Exercise data
--------
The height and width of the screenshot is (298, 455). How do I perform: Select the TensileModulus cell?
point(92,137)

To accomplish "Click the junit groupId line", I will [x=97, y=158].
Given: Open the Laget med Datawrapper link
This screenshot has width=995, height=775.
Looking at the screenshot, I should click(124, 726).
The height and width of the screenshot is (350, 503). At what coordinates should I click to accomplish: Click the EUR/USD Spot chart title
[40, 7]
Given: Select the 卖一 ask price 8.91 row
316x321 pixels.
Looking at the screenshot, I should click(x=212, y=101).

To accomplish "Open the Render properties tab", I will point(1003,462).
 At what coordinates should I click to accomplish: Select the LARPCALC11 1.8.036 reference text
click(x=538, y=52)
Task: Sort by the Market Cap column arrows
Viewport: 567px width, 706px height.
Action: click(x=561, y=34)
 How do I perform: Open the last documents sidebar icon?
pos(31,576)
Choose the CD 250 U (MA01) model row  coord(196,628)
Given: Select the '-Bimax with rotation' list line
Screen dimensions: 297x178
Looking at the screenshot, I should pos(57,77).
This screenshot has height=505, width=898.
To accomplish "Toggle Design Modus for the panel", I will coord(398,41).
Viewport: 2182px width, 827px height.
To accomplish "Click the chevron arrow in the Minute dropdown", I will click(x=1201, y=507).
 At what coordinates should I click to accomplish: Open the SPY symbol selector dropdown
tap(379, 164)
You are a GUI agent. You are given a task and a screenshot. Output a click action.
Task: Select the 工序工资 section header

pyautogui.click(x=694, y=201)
--------
To do
Return every one of the lines above word for word, with no changes.

Finished task
The height and width of the screenshot is (298, 455). How do I perform: Select the TensileModulus cell?
point(92,137)

To accomplish "Click the junit groupId line", I will [x=97, y=158].
Given: Open the Laget med Datawrapper link
This screenshot has width=995, height=775.
Looking at the screenshot, I should click(124, 726).
The height and width of the screenshot is (350, 503). At what coordinates should I click to accomplish: Click the EUR/USD Spot chart title
[40, 7]
Given: Select the 卖一 ask price 8.91 row
316x321 pixels.
Looking at the screenshot, I should click(x=212, y=101).

To accomplish "Open the Render properties tab", I will point(1003,462).
 At what coordinates should I click to accomplish: Select the LARPCALC11 1.8.036 reference text
click(x=538, y=52)
Task: Sort by the Market Cap column arrows
Viewport: 567px width, 706px height.
Action: click(x=561, y=34)
 How do I perform: Open the last documents sidebar icon?
pos(31,576)
Choose the CD 250 U (MA01) model row  coord(196,628)
Given: Select the '-Bimax with rotation' list line
Screen dimensions: 297x178
Looking at the screenshot, I should pos(57,77).
This screenshot has height=505, width=898.
To accomplish "Toggle Design Modus for the panel", I will coord(398,41).
Viewport: 2182px width, 827px height.
To accomplish "Click the chevron arrow in the Minute dropdown", I will click(x=1201, y=507).
 At what coordinates should I click to accomplish: Open the SPY symbol selector dropdown
tap(379, 164)
You are a GUI agent. You are given a task and a screenshot. Output a click action.
Task: Select the 工序工资 section header

pyautogui.click(x=694, y=201)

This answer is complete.